Fabriqué à Upsala (Suède), le cyclotron de La Réunion a une originalité par rapport aux 10 plateformes installées dans l’Hexagone, dont 7 sont dédiées à la seule production industrielle de marqueurs de glucose. La plateforme de notre île servira à la production automatisée de marqueurs mais aussi à la recherche, pour des raisons liées à la durée de vie du radio-élément produit par le cyclotron. Le cyclotron est en effet un accélérateur de particules, qui produit le fluor-18, d’une durée de vie de 2h à 6h, ce qui nous impose de le produire sur place. « Le fluor-18 sert à marquer une solution sucrée qui, lorsqu’elle est injectée aux patients, permet de visualiser, grâce à une caméra adaptée (PET-scan), des cancers, des métastases en évolution ou d’éventuelles récidives. C’est aujourd’hui le système d’imagerie des cancers le plus fin et le plus performant. Il améliore dans 30% des cas la prise en charges thérapeutique dont dépend la survie des patients », explique Maya Césari.
Dans le volet recherche, le cyclotron produira des “marqueurs” qui pourront servir sur d’autres molécules et peut-être déterminer d’autres pathologies (autres cancers, maladies du cœur...). La plateforme aura aussi pour fonction de valider les propriétés thérapeutiques d’autres molécules, comme par exemple celles des plantes de la pharmacopée traditionnelle, en vérifiant quelle molécule agit et comment on peut l’utiliser.

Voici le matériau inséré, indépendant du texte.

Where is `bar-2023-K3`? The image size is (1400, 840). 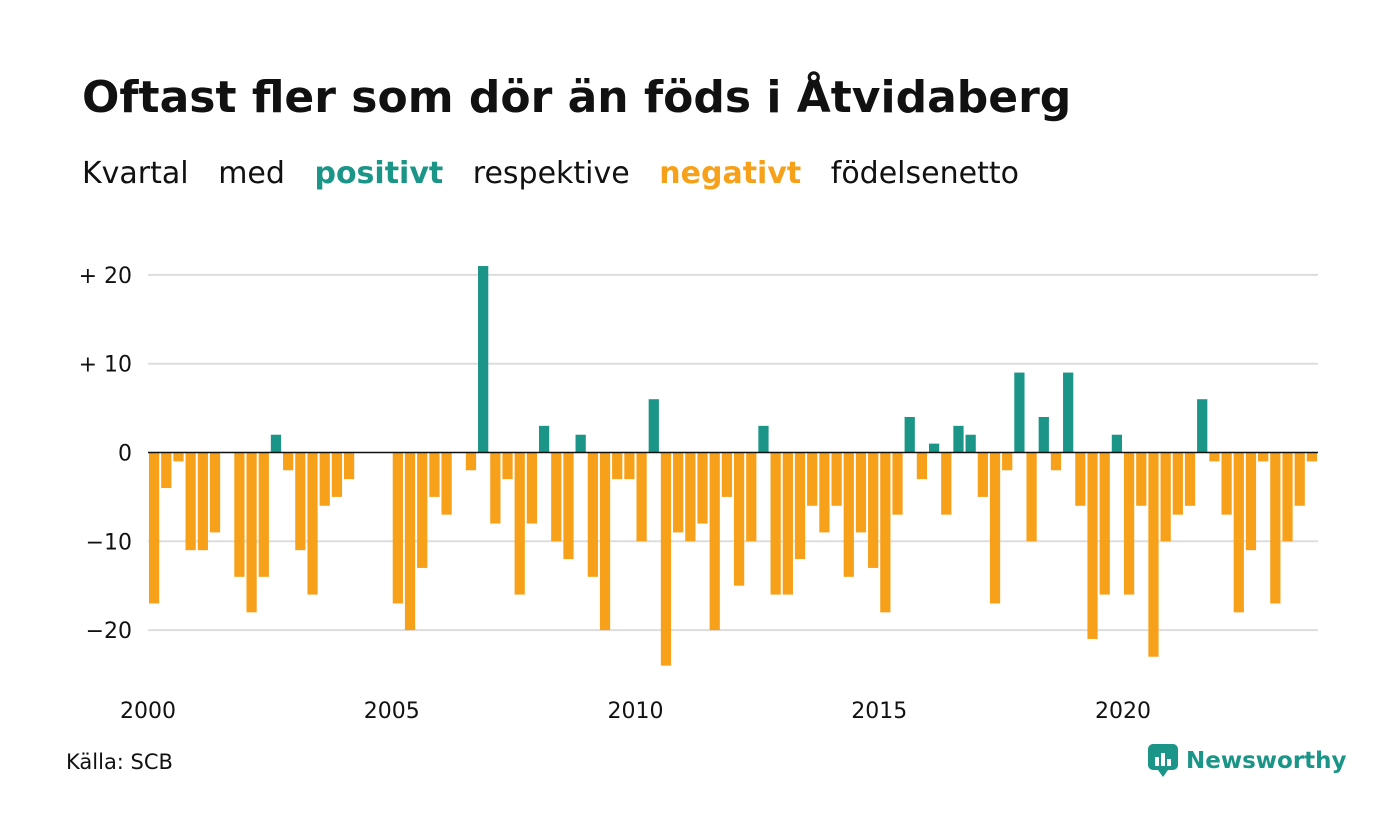 bar-2023-K3 is located at coordinates (1300, 479).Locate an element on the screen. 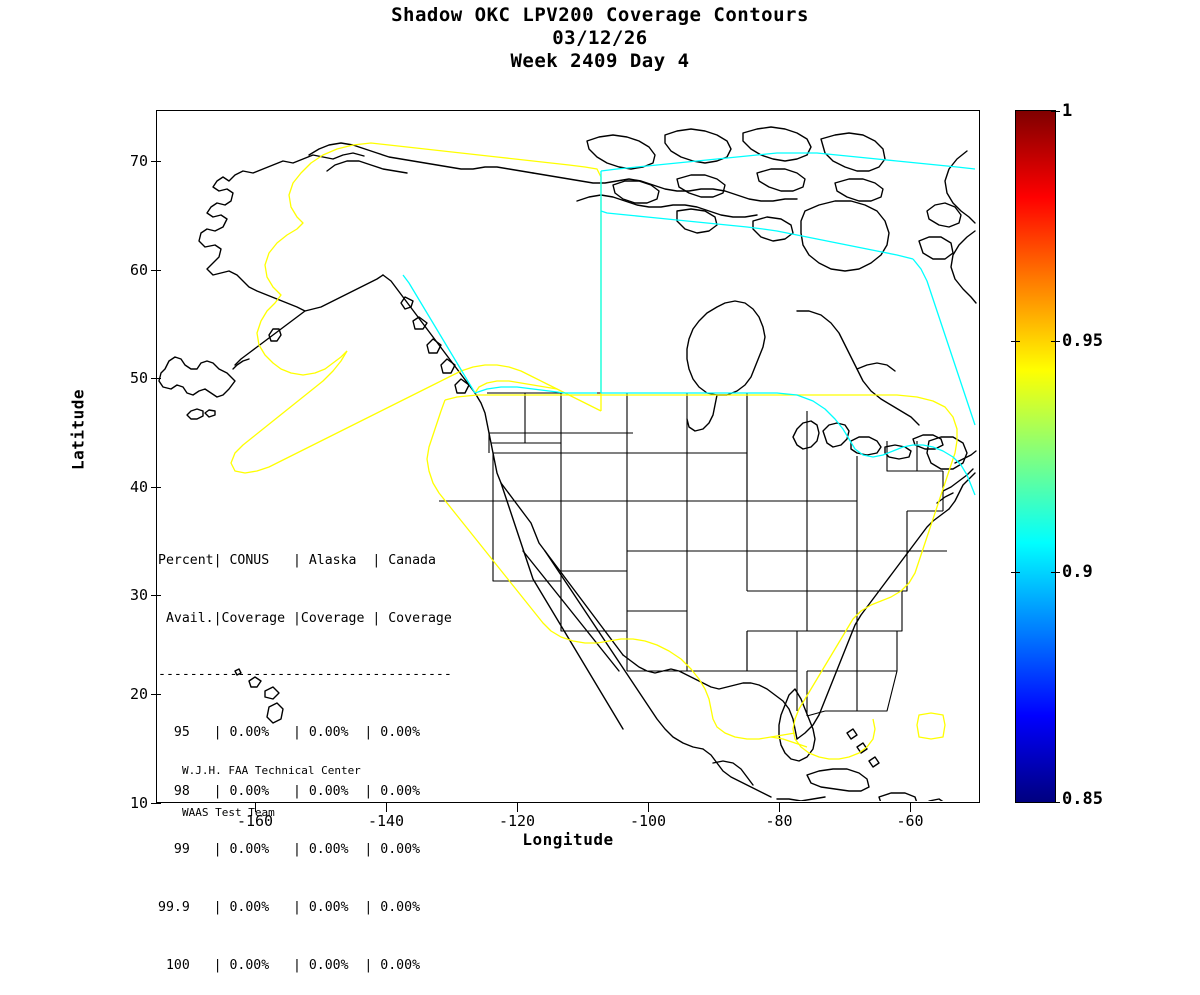 This screenshot has height=995, width=1200. colorbar is located at coordinates (1036, 456).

« Les grands groupes pharmaceutiques le font déjà et captent les résultats pour leurs profits ; si nous arrivons à travailler ne serait-ce que sur une partie du procès, nous aurons une meilleure connaissance de la valeur de ce dont on dispose dans l’Océan Indien et nous serons mieux en mesure de le valoriser, y compris dans une coopération avec nos voisins », poursuit Maya Césari, pour souligner l’importance de la recherche dans ce projet.

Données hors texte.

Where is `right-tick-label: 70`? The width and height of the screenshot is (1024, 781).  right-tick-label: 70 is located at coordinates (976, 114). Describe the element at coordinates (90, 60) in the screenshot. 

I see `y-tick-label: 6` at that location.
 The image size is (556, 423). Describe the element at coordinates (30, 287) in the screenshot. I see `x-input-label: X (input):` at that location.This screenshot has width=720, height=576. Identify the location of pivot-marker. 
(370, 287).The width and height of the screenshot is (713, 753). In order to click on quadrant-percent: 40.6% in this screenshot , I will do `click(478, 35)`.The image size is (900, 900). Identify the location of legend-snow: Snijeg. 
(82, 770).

L’importance de cet équipement est de portée régionale et ne concerne pas uniquement La Réunion.
« La plateforme va commencer à travailler en juillet 2007, pour une phase de qualification de 6 mois, et notre objectif est de pouvoir imager les premiers patients à partir du 3 janvier 2008 », a déclaré hier Christian Mériau, Directeur du CYROI (Groupement d’intérêt public). Les tests réalisés entre juillet et décembre seront sous le contrôle de 3 organismes publics - l’Inspection régionale pharmaceutique, l’AFSSAPS (Agence française de sécurité sanitaire et des produits de santé) et l’Autorité de Sûreté nucléaire (ASN). « L’équipe de La Réunion sera également chargée d’écrire les protocoles pour chacune des phases utiles à la production des médicaments. En année pleine, mille patients seront concernés par un bilan initial et un bilan d’extension des cellules, soit deux mille actes par an », a poursuivi Christian Mériau.
Si tout se passe comme prévu, les premiers rendez-vous seront pris en fin d’année pour les premiers patients.